東大と岡山大、光励起による超高速原子変位の直接観測に成功――光メモリーなどへの応用に期待

室温における電子線回折法で観測した回折像(左)と低温で測定した回折像(右)

東京大学は2018年7月30日、岡山大学および独マックスプランク研究所と共同で、光照射直後に生じるこれまでにない超高速の原子変位の様子を、直接観測することに成功したと発表した。

通常、物質の原子間の結合は非常に強く堅いが、強い光照射や電場などによって壊れることがある。原子間の結合が壊れたり再生したりする過程を解明することは、物質の光や電場制御などの新機能の探索や、光や電場による破壊などの物性評価を行う上で非常に重要だと考えられている。しかし、原子のサイズは非常に小さいために動きが非常に高速で、原子間の結合の変化をリアルタイムで捉えることは、従来の方法では難しいとされてきた。

今回の研究では、レーザーによって作り出したパルス状の電子ビームを用いて変化する物質の回析像を捉え、ストロボ撮影できる時間分解電線回析法を用いて、特殊な原子結合と結晶構造をもつイリジウムダイテルライド(IrTe2)の結晶構造のダイナミクスを観測。他の物質群ではこれまで報告されたことがない約200フェムト秒(1フェムト秒=10-15秒)の超高速の原子位置変化(原子変位)が、光照射直後に生じる様子を直接観測することに成功した。

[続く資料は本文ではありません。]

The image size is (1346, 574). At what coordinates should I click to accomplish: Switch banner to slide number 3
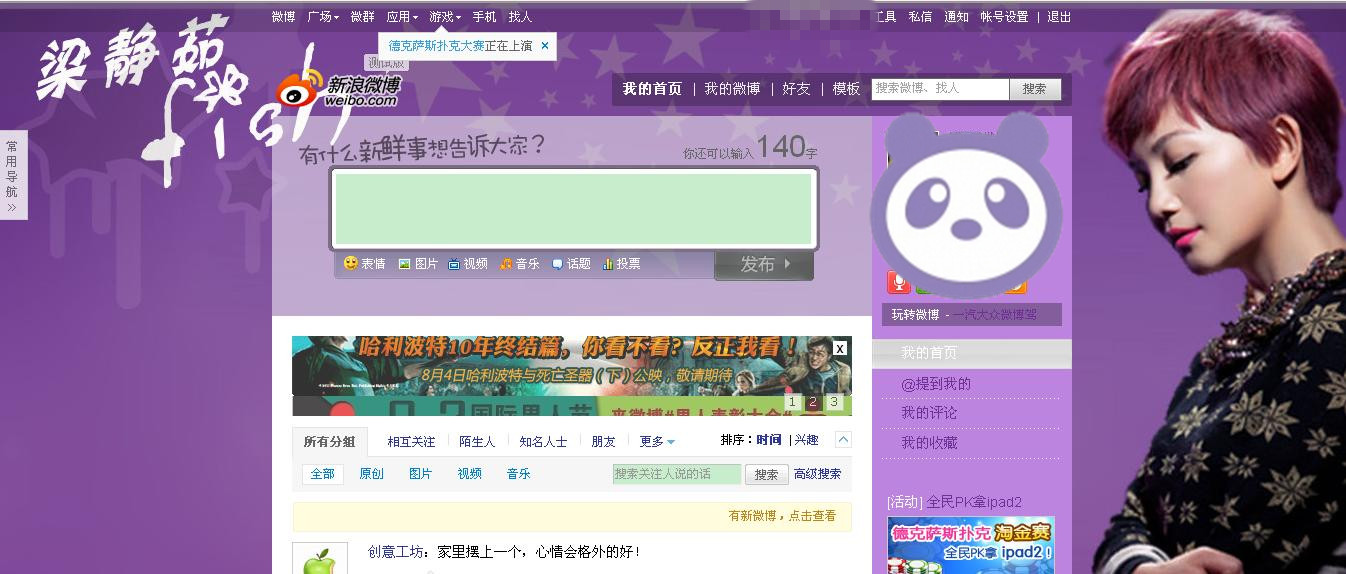[x=833, y=402]
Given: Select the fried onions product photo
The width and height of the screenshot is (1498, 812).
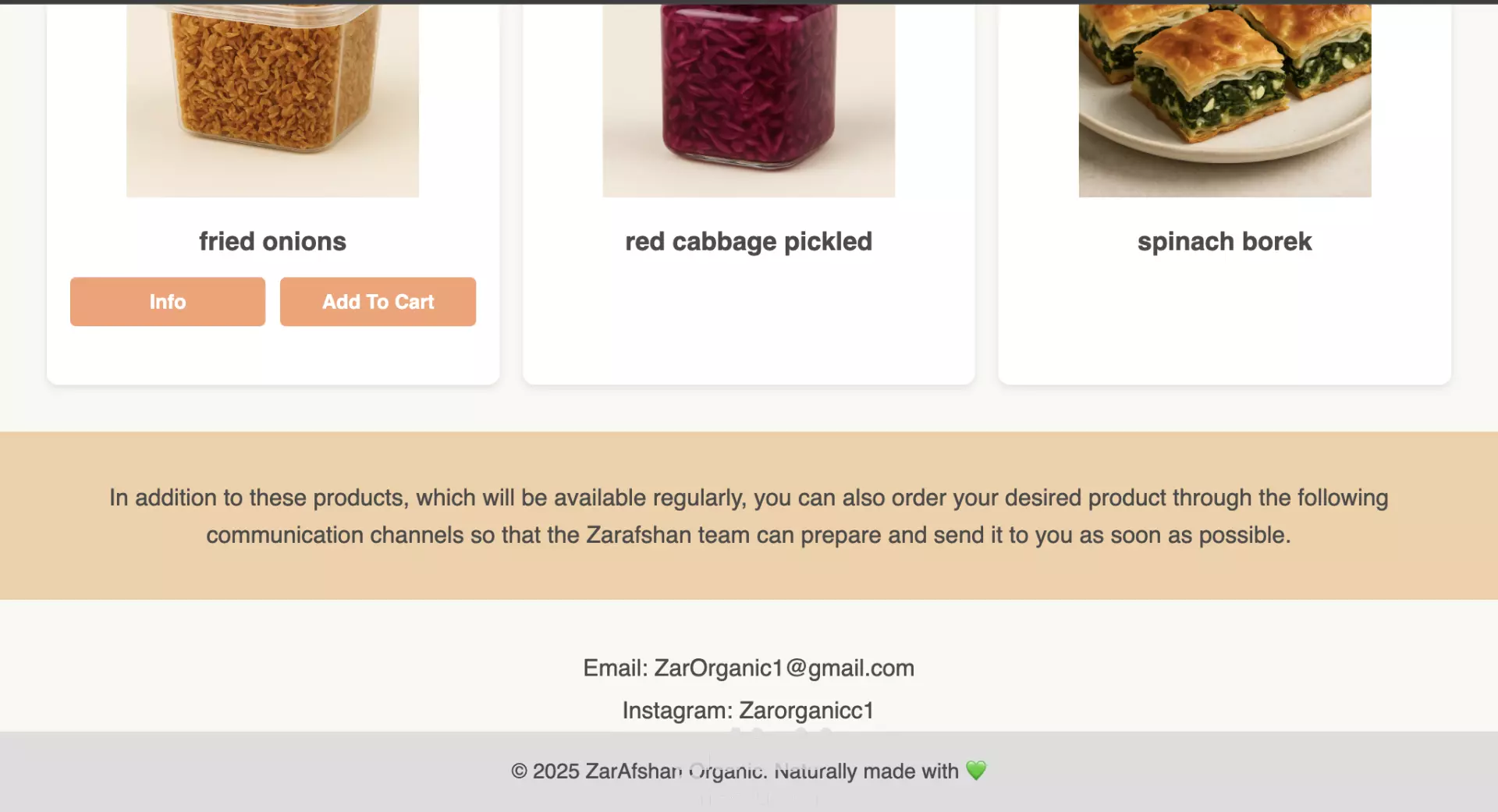Looking at the screenshot, I should (x=272, y=99).
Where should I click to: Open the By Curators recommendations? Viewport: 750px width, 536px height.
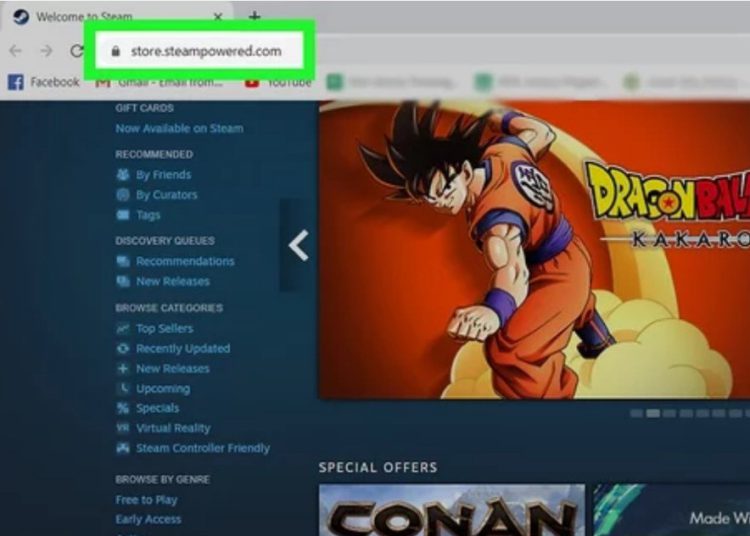166,195
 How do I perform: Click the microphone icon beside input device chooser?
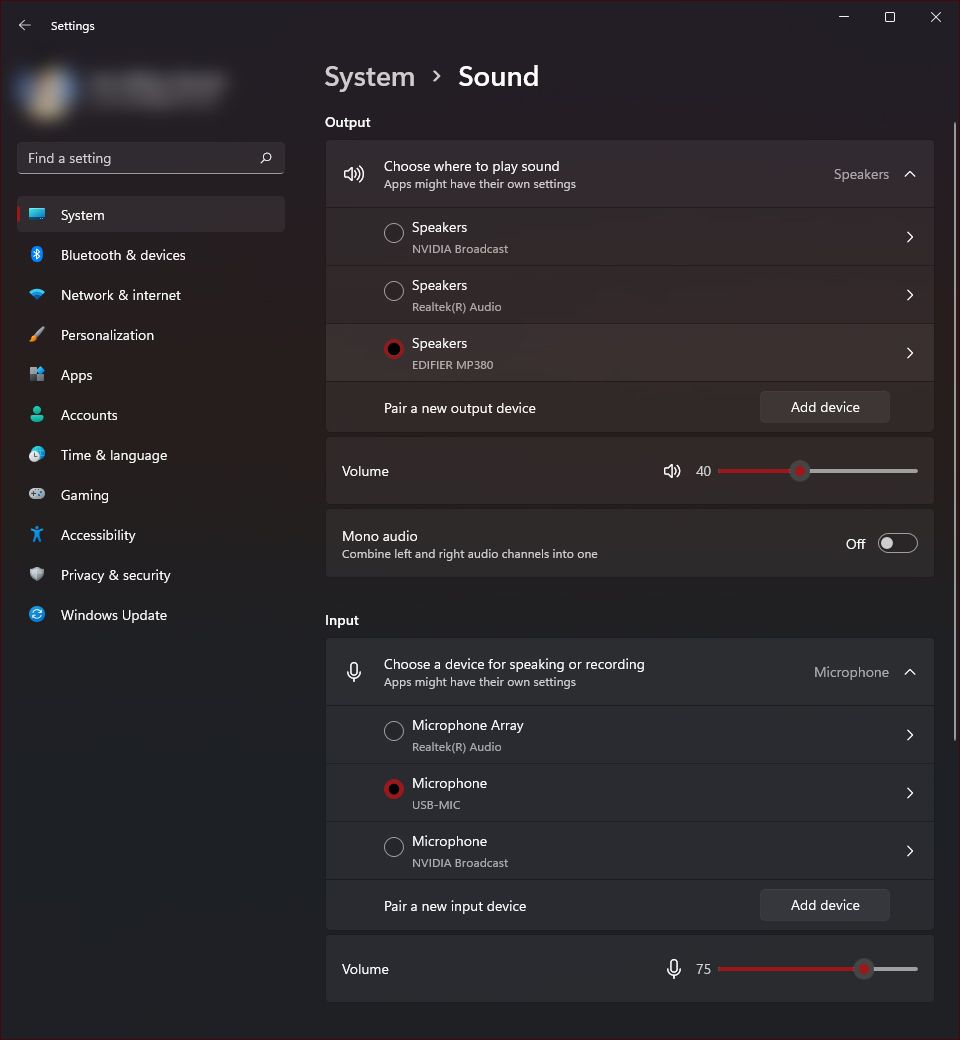[353, 671]
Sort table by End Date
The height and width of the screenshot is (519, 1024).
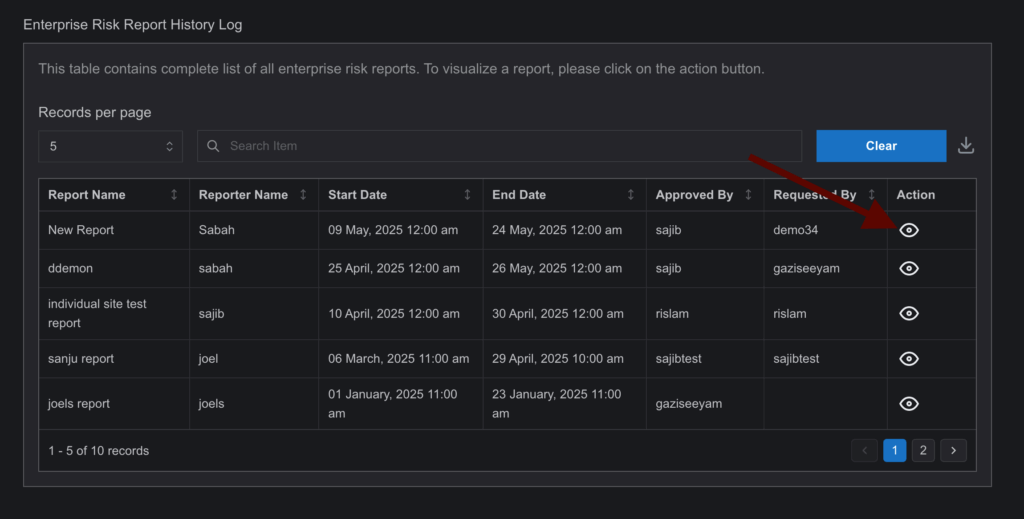(x=630, y=195)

また、実験データを詳細に解析し、光励起によって特定のイリジウム電子軌道が直接変調されることで、イリジウム同士の強い結合による結晶構造が、超高速で崩壊/再構成することを明らかにした。同大学によると、このメカニズムの解明は世界初だという。

今回の研究結果は、光メモリーなどのデバイス開発につながる超高速スイッチングや原子結合の光制御などへの展開が期待されるという。